O mecanismo do prazer pélvico
Durante a excitação sexual, o assoalho pélvico aumenta o fluxo sanguíneo para a região, contribuindo para a lubrificação natural e a sensibilidade. Durante o orgasmo, os músculos pélvicos se contraem involuntariamente em média a cada 0,8 segundos — e a força dessas contrações está diretamente associada à intensidade do orgasmo. Mulheres com musculatura pélvica mais forte relatam orgasmos mais intensos e mais fáceis de alcançar.

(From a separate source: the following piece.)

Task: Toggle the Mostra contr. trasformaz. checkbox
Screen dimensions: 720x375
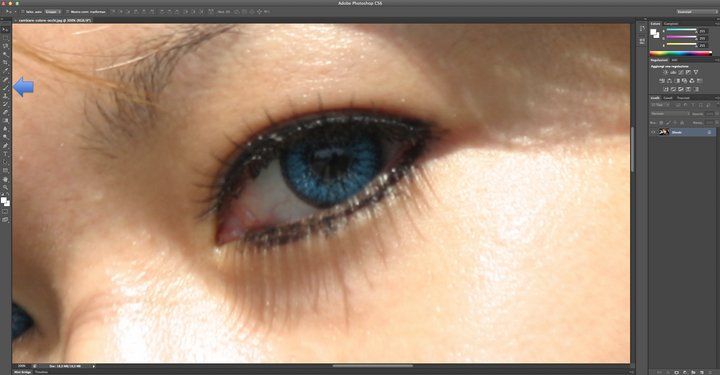Action: click(x=68, y=11)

Por que o prazer diminui com o tempo
Após o parto, os músculos pélvicos podem estar enfraquecidos ou com sensibilidade reduzida por compressão nervosa, diminuindo o prazer na relação íntima. Na menopausa, a queda de estrogênio reduz a lubrificação e a elasticidade vaginal, podendo causar desconforto ou dor. Estresse crônico pode causar hipertonia pélvica (músculo muito tenso), que também bloqueia o prazer. Em todos esses casos, o tratamento específico restaura a função.
Como melhorar o prazer pélvico
Para quem tem músculo fraco: o fortalecimento pélvico progressivo melhora a sensibilidade e a capacidade de contração durante o orgasmo. Mulheres relatam diferença perceptível em 6-8 semanas. Para quem tem músculo tenso: o relaxamento pélvico é a chave — técnicas de liberação miofascial e respiração diafragmática reduzem a tensão e permitem maior sensibilidade. A consciência corporal — saber identificar, contrair e relaxar voluntariamente o assoalho pélvico — é a base de qualquer melhora.